Genuine fear on campus
JEWISH STUDENTS are renowned for their positive activism, standing up not only for their own rights and to support Israel, but for other minority groups as well.
They should be applauded for their conscientious efforts.
But reporting their election hopes this week has, unintentionally, revealed a problem.
Senior figures at UJS, and individual students from campuses, contacted me with fraught pleas that the JC should not run the story. Many candidates initially asked to be included in the coverage before dropping out.
Their fears were, essentially, based on a belief that their nonJewish colleagues on student committees would see election victories as a conspiratorial attempt by Jews to take over unions.
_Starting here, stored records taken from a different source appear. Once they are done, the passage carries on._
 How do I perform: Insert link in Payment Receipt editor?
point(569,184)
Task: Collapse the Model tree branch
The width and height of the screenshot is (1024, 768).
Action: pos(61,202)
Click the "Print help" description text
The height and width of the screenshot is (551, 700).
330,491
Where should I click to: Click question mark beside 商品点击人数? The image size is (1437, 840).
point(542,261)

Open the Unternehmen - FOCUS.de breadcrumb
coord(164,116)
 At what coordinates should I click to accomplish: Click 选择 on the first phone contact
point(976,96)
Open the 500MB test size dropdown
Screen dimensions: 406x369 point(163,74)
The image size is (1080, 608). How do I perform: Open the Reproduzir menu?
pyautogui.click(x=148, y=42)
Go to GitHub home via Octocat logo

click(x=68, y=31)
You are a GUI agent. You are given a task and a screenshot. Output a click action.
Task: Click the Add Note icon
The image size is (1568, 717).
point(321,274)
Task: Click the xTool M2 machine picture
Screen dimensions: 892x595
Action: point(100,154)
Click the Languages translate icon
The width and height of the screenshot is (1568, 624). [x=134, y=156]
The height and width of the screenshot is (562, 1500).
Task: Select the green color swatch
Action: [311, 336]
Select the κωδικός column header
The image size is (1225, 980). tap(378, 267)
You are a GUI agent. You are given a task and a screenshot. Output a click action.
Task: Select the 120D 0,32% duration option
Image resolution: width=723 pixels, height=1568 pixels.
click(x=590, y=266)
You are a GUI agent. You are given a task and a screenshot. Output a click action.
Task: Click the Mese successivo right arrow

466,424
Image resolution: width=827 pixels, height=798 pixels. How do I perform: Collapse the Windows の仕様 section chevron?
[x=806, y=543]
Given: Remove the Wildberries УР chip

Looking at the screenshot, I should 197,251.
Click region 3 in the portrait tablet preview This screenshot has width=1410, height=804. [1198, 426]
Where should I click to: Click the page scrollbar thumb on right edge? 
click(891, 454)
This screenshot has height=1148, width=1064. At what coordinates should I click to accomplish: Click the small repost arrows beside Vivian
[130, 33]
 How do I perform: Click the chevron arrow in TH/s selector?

There was also a suggestion that revealing a student was Jewish could lead to an antisemitic attack on them at their campus. More than once I was told that those standing “do not advertise that they are Jewish”.
It would be all too easy to laugh off these protestations. The suggestion of a conspiracy, presumably matching those of 9/11 and David Icke’s reptilian humanoid Illuminati, reeks of paranoia.
Just last week we reported the NUS president’s desire to wipe out the scourge of campus antisemitism.
The sad reality, however, is that these are the real, deep-seated fears of our students, battle-scarred by years of anti-Israel motions and boycotts.
The wider Jewish community must support them. After their victories we must stand shoulder to shoulder with them as they toil on the front line.